The Court affirmed Salinas's conviction after prosecutors used his silence during a voluntary pre-arrest interview. The controlling judgment was 5-4, but the reasoning was split between a three-justice plurality and a two-justice concurrence.
Police questioned Salinas voluntarily during a murder investigation. He answered many questions but stayed silent when asked about ballistic evidence. Years later, prosecutors used that silence as evidence of guilt.
Does the Fifth Amendment protect a suspect's silence during a voluntary, noncustodial police interview when the suspect does not expressly invoke the privilege?
The Fifth Amendment did not bar the prosecution from using Salinas's silence during a voluntary, noncustodial police interview because he did not expressly invoke the privilege against self-incrimination. A three-justice plurality required express invocation, while two concurring justices would have held the prosecutor's use of silence was not compelled testimony even if the privilege had been invoked.
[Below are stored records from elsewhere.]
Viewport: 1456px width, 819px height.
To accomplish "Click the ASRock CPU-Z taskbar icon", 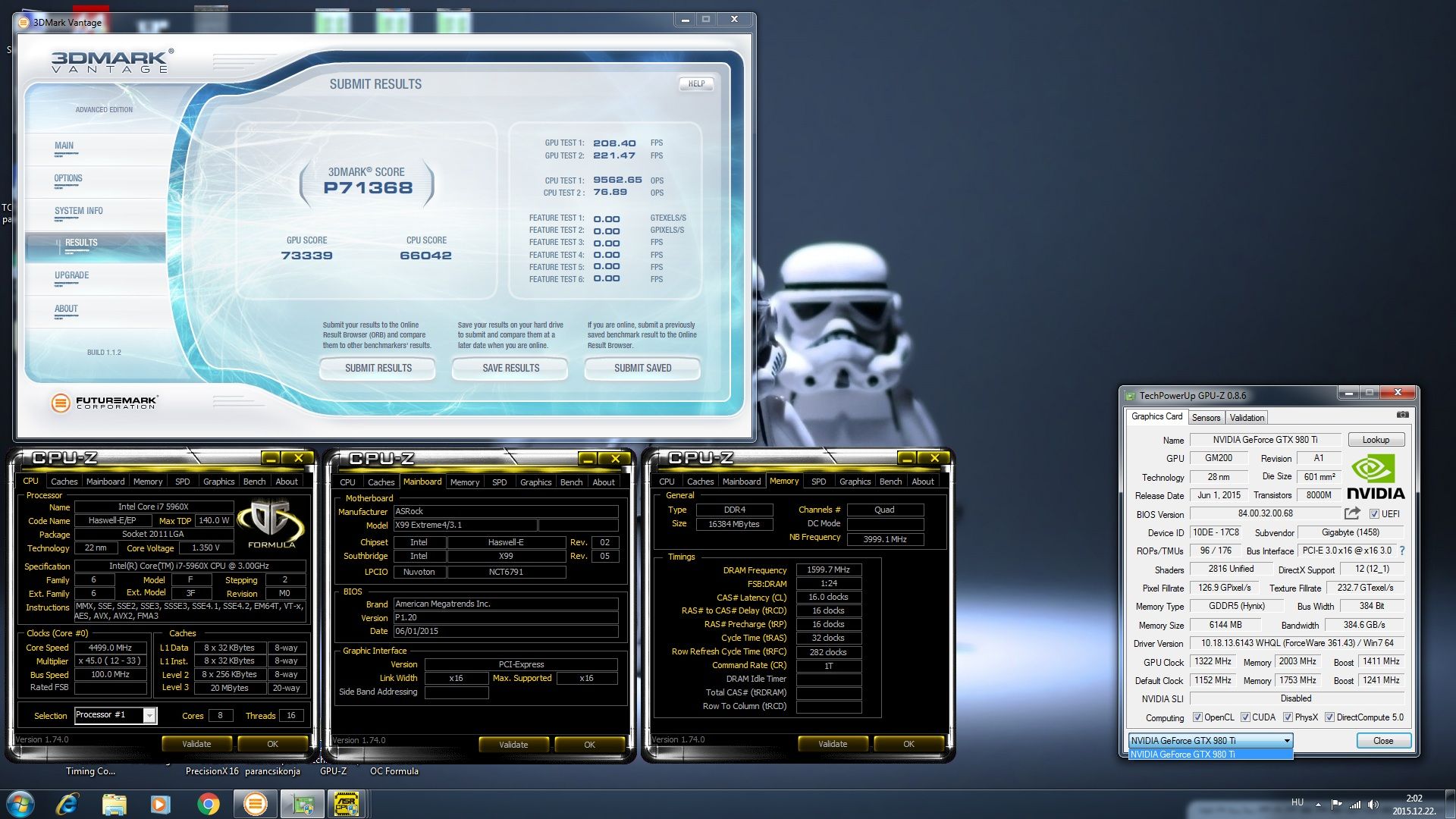I will [x=347, y=804].
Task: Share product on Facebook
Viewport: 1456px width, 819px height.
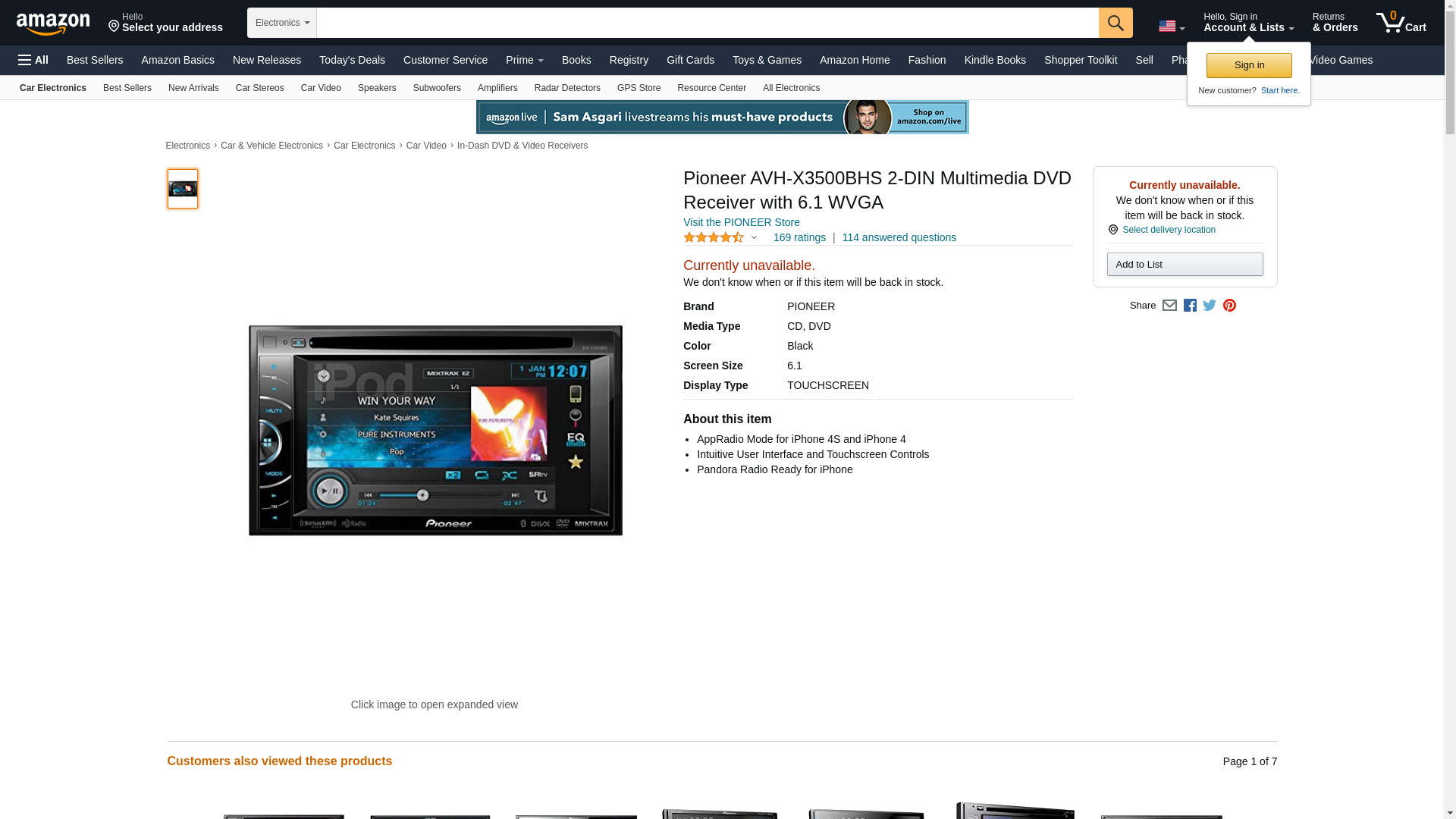Action: (1190, 306)
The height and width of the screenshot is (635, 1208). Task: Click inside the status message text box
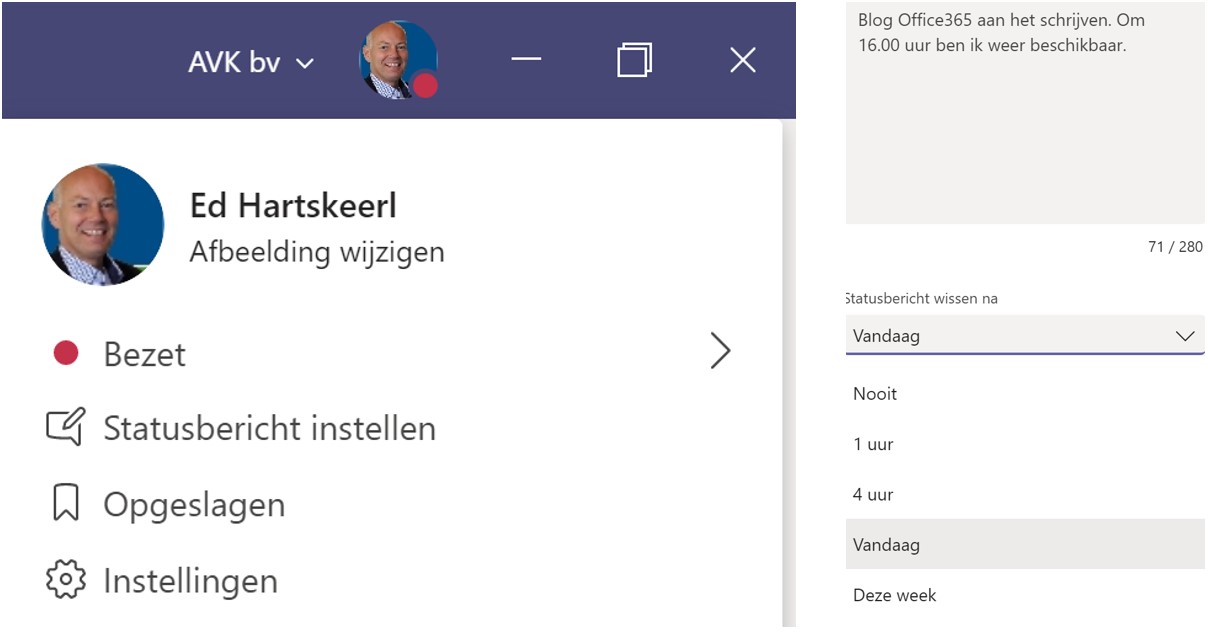point(1024,130)
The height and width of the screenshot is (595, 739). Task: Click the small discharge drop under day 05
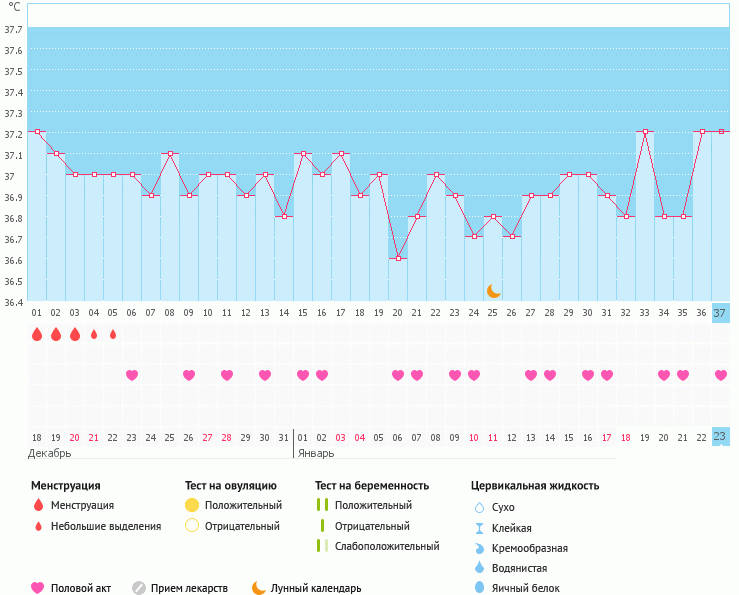(x=113, y=334)
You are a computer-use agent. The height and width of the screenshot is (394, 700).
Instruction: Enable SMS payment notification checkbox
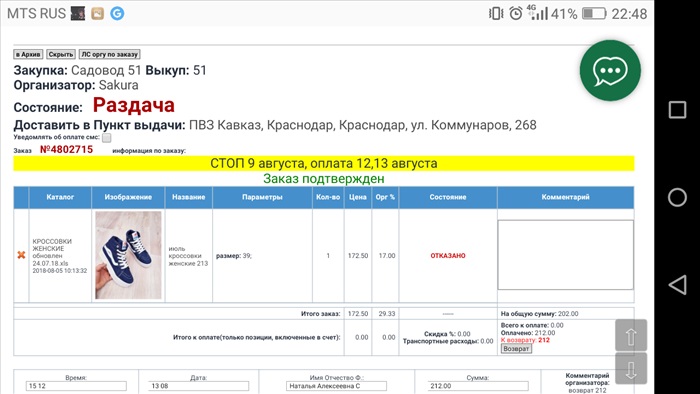106,137
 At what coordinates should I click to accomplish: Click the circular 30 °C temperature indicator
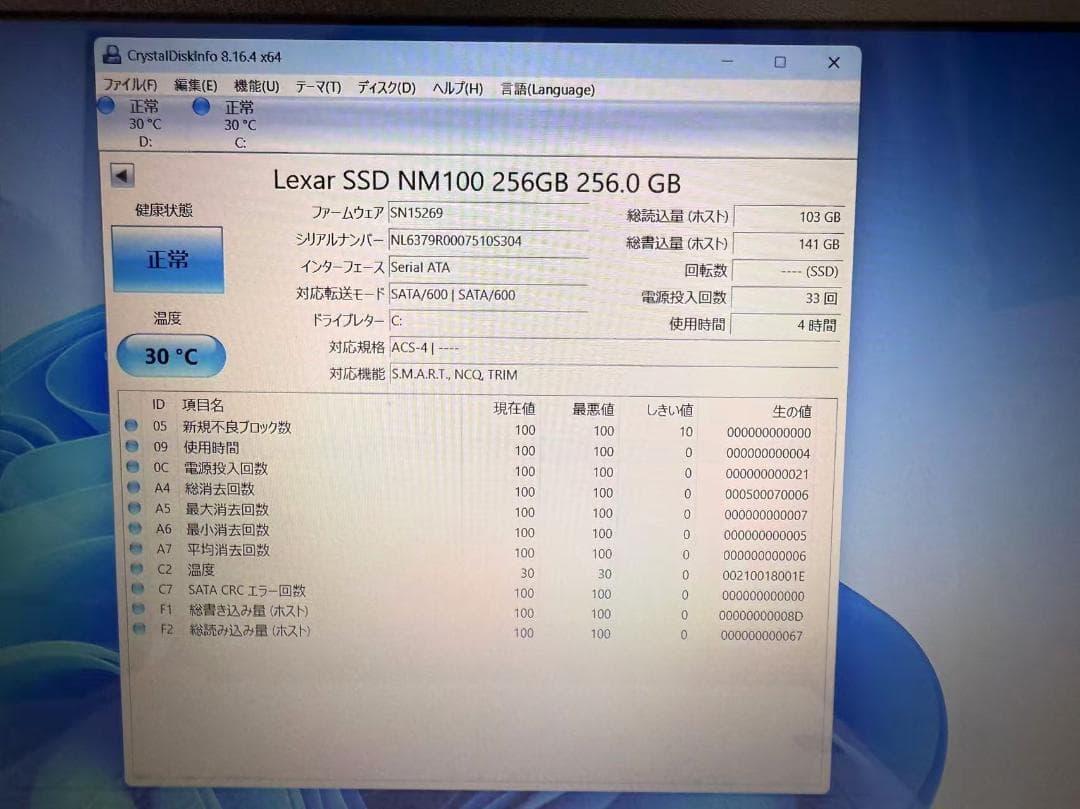[x=170, y=356]
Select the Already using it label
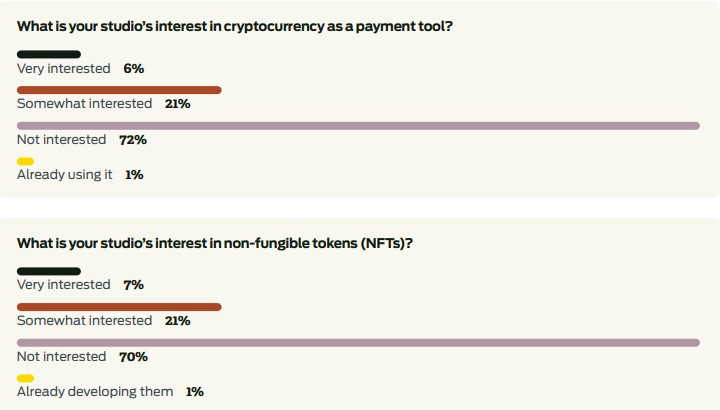This screenshot has height=410, width=720. [x=65, y=175]
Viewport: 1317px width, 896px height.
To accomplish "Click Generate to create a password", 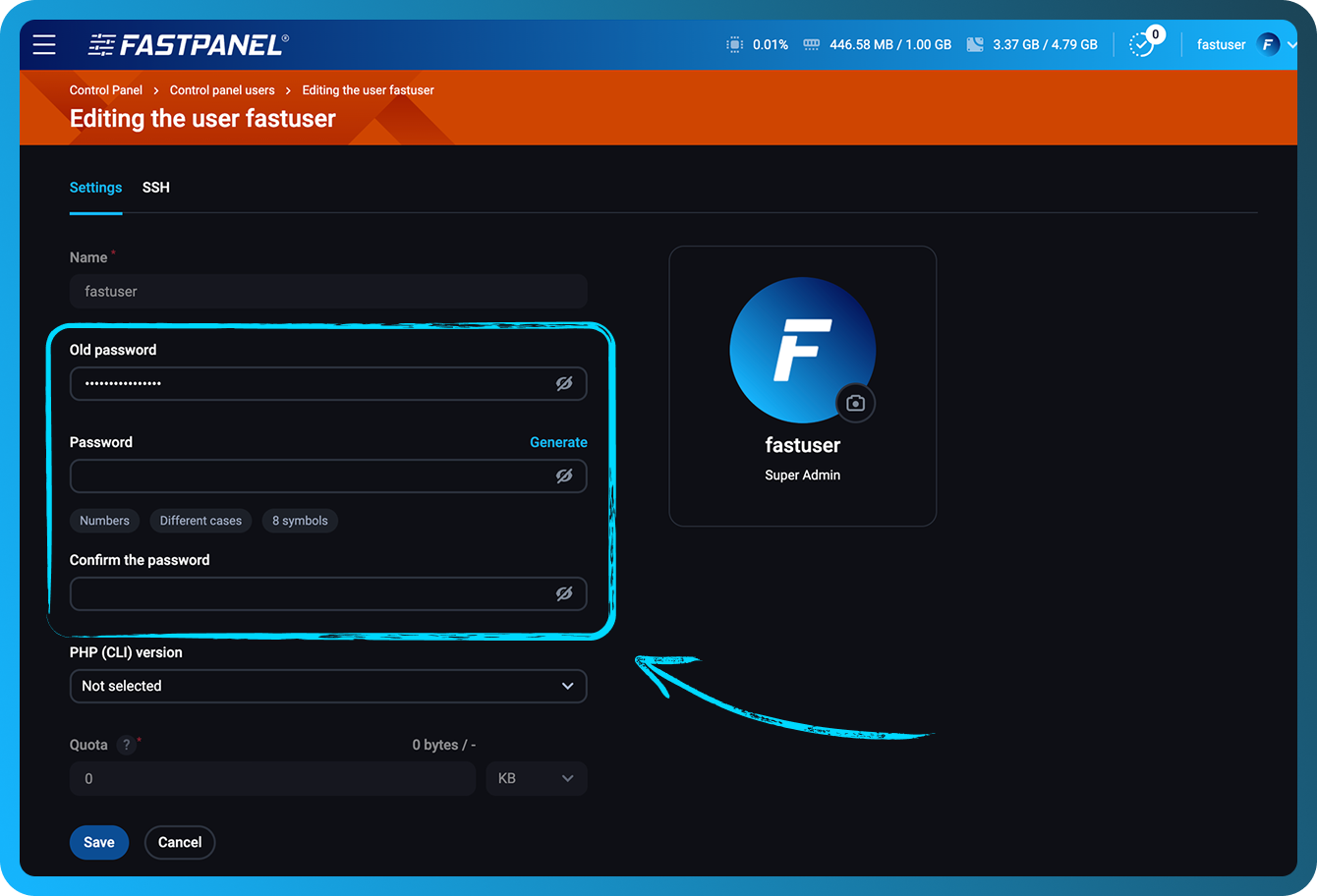I will (x=558, y=442).
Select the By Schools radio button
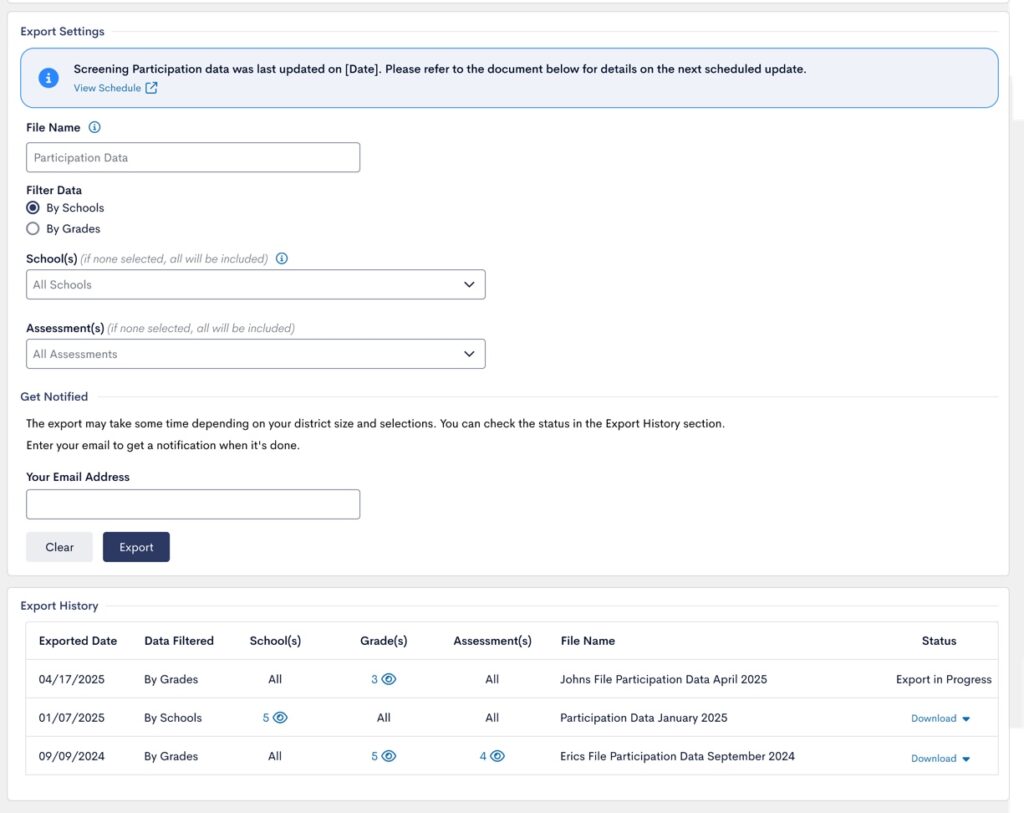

How the justices lined up in this decision.
Salinas narrowed protection for silence in voluntary, noncustodial questioning. People who are not in custody may need to expressly invoke the Fifth Amendment to keep silence from being used against them, unless another exception applies. The case did not change the rule that a criminal defendant need not testify at trial to invoke the privilege.
Justice Alito announced a three-justice plurality joined by Chief Justice Roberts and Justice Kennedy. Justice Thomas concurred in the judgment, joined by Justice Scalia. Justice Breyer dissented, joined by Justices Ginsburg, Sotomayor, and Kagan.